**GIVEN TASK:**
Retype the lines from the one containing "Select Scan for" through the end of the entries below, inclusive, with no changes.

**DATA PROVIDED:**

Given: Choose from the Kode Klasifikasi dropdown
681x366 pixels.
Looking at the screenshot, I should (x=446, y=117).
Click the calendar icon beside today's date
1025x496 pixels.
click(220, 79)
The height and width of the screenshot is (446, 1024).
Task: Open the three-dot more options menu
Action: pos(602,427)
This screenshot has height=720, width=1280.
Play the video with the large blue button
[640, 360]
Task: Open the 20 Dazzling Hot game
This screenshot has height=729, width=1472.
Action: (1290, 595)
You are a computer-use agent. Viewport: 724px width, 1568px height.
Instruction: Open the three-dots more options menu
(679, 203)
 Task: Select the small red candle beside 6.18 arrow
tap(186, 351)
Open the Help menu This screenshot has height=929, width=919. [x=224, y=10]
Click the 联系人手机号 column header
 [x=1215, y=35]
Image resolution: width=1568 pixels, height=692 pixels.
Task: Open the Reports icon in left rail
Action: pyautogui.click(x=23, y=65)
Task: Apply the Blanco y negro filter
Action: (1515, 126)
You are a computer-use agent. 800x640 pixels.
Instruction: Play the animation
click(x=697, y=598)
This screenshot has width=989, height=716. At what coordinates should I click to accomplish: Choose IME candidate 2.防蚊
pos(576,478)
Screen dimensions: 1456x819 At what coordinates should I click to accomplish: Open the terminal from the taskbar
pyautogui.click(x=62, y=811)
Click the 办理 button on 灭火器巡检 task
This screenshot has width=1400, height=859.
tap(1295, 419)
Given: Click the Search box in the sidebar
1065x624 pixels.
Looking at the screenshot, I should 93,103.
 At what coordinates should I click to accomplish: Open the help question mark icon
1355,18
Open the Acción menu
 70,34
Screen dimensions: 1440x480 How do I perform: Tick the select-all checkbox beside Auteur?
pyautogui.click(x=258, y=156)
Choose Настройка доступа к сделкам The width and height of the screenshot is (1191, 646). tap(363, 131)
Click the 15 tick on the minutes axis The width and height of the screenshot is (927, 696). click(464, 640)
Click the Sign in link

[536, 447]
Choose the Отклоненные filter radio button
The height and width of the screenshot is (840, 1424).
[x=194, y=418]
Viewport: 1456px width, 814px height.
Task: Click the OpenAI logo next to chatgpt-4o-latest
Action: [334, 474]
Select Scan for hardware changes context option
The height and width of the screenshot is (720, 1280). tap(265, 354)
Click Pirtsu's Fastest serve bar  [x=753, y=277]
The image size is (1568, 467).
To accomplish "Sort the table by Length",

**TASK RESULT:**
Select Scan for hardware changes context option
The height and width of the screenshot is (720, 1280). tap(265, 354)
Click Pirtsu's Fastest serve bar  [x=753, y=277]
The image size is (1568, 467).
To accomplish "Sort the table by Length",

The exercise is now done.